The marine and offshore industry recognizes the potential of using hybrid power and innovative propulsion systems. They reduce emissions and improve fuel consumption while extending engine maintenance intervals and engine life. With hybrid solutions, it is even possible to reduce the size of the engine, saving investment costs and space on board.
In energy production, the flexibility comes in the form of ‘time’. Energy storage gives time for generation to react to changes in loading conditions in an optimal way. On the load side, loading behavior is not reliant on generation and is ‘time’ constant.
Proven feedback and design targets from operating hybrid vessels has shown that using multi-source energy solutions to power vessels can reduce fuel consumption by 20–30%. You can choose to stop a diesel engine and run on battery or a smaller generator, or disconnect the battery or generator and start the engine again.
In the case of special vessels like tugs and support vessels, for example, they spend a lot of their service time idling with the main engines running and ready to respond, but no power is actually being used for propulsion. With hybrid solutions, batteries and smaller diesel generators can be used to provide energy to the vessel when it is idling, in standby operation, while harbor maneuvering or transiting short distances. A similar process can be used with regard to ferries operating in start/stops and scheduled routes. With regard to dynamic positioning, batteries can be used to provide the power for propulsion until the additional main engine is started and accelerated to provide long-term power for propulsion.

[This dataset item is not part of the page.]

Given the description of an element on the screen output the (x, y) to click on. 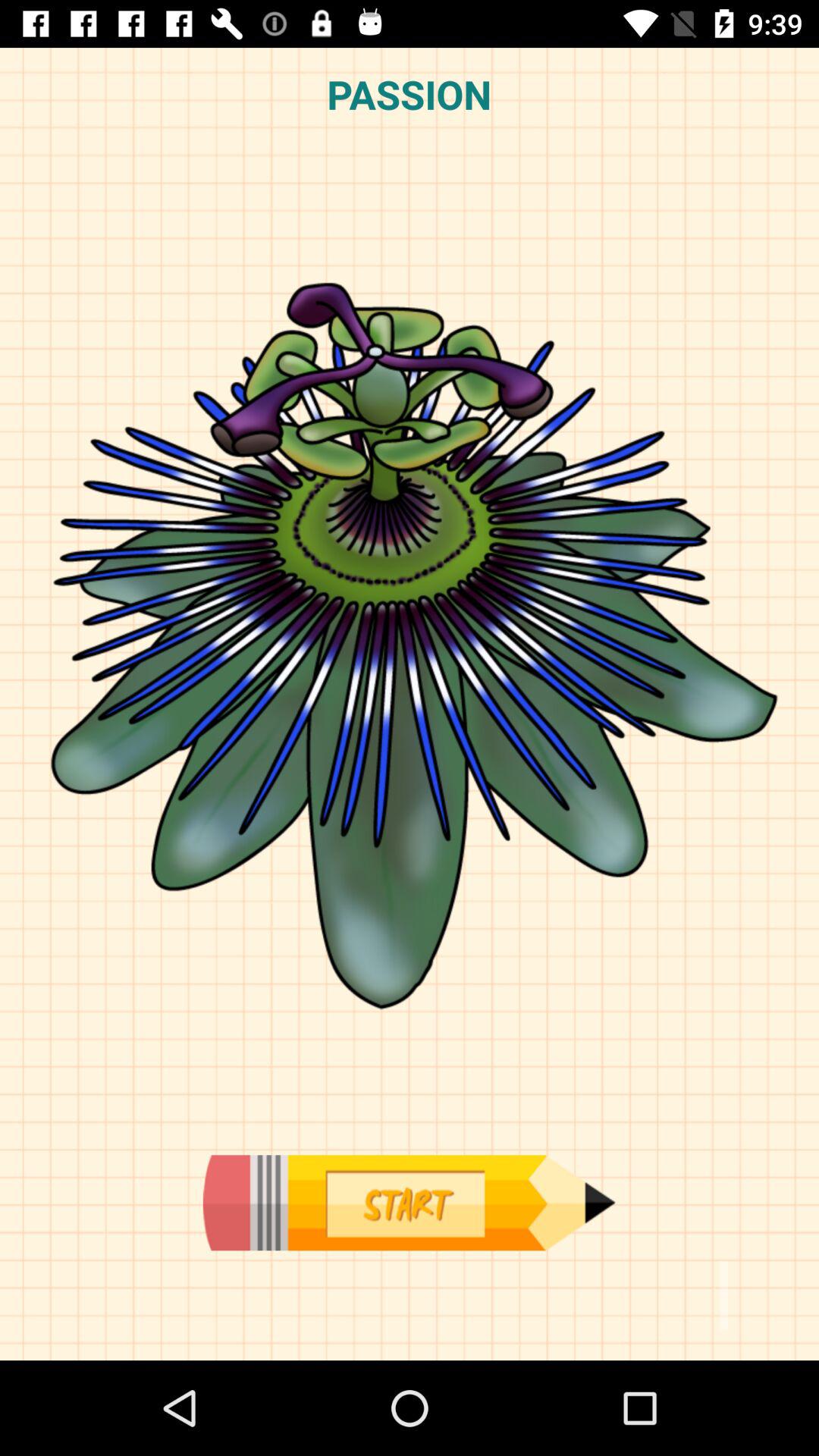
press to start (409, 1202)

Thruster control for precision maneuvering
Precise maneuverability in all seas is what you need from a thruster, and that is what Danfoss drives deliver, with their high torque capabilities and fast, accurate performance.
Danfoss drive controlled variable speed propellers with fixed pitch are typically 20-30% more energy efficient than fixed-speed variable-pitch propellers – which waste approximately 20% of the power at zero thrust.
Frequency-controlled variable-speed propellers use 50% less energy than hydraulic variable-speed propellers. The need for special motor preheat function eliminates an anti-condensation heater.
Electrically-steered azimuth thrusters deliver more accurate control and respond more quickly than a hydraulic steering system. A minimum of two parallel motors and drives are always in use. If one combination stops, the steering system continues to operate.
With variable-speed control, you can achieve accurate rudder positioning, enabling a precise analog control system. In rotary-vane steering gear with reversible hydraulic pumps, use a VLT® or VACON® drive to change speed and direction, saving energy by only running when the vessel is changing course.